Virginia headed the organization for its first seven years and was awarded an honorary lifetime
membership. When she and her husband, the late Berry B. Brooks, built a new home in nearby
Raleigh, TN, they named it Epping Forest Manor for the estate of
her ancestor, Col. Joseph Ball, who was President George Washington's maternal grandfather.
While proud of her ancestry, she did not believe in boasting about it. 'All of us have a responsibility
to emulate the early colonists and preserve the freedom they won for us with their strength, courage,
wealth, and their very lives,' she often said. In addition to their leadership in genealogical, civic,
and social activities, Virginia and Berry were world travelers and avid collectors. Peacocks were her
passion. At one time she had 22 of them. Virginia belonged to the Daughters of the American Revolution
and the Jamestown Daughters of the confederacy. When she died of heart failure in Memphis on 23
December 1997, Virginia was in her 93rd year. Her only child, Virginia Brooks Martin, died
October 24, 1976 in
Memphis. Surviving are her granddaughter, Ann Martin Putnam, and four great-grandchildren.

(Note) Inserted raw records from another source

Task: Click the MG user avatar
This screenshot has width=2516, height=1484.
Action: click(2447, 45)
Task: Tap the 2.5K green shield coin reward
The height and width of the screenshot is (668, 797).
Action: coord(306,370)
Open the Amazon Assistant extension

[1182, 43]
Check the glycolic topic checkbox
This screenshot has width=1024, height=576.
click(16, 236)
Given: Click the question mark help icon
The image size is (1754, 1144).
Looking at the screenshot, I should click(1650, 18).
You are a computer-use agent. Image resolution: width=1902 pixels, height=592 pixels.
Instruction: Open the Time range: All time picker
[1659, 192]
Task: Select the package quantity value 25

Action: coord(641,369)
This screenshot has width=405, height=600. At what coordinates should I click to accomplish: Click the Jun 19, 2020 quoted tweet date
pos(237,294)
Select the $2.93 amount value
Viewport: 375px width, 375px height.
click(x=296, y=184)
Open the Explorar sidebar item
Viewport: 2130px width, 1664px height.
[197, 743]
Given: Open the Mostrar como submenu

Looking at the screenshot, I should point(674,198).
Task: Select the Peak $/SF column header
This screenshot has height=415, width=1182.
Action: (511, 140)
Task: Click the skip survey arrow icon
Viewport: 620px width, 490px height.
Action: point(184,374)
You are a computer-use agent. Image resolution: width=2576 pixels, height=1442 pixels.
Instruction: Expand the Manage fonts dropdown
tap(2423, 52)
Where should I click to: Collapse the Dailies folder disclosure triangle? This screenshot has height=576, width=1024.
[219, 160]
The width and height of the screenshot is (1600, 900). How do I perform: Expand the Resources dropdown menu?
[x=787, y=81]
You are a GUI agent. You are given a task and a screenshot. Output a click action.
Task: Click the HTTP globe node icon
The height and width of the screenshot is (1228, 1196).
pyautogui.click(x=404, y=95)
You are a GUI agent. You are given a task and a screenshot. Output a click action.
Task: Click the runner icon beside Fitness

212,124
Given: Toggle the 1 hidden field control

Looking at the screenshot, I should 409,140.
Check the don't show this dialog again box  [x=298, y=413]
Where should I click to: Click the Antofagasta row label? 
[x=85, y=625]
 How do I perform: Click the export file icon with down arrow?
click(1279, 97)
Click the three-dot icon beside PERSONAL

Some years ago in recalling TGS' beginnings, Virginia Walton Brooks said, 'Here was a meeting
of minds with mutual interest, objectives, and problems to be solved. Everyone shared their findings,
gave suggestions, helped one another, and welcomed newcomers into the genealogical fold.' That formula
still guarantees success for any genealogical society.
And it's the legacy Virginia leaves with us. God bless!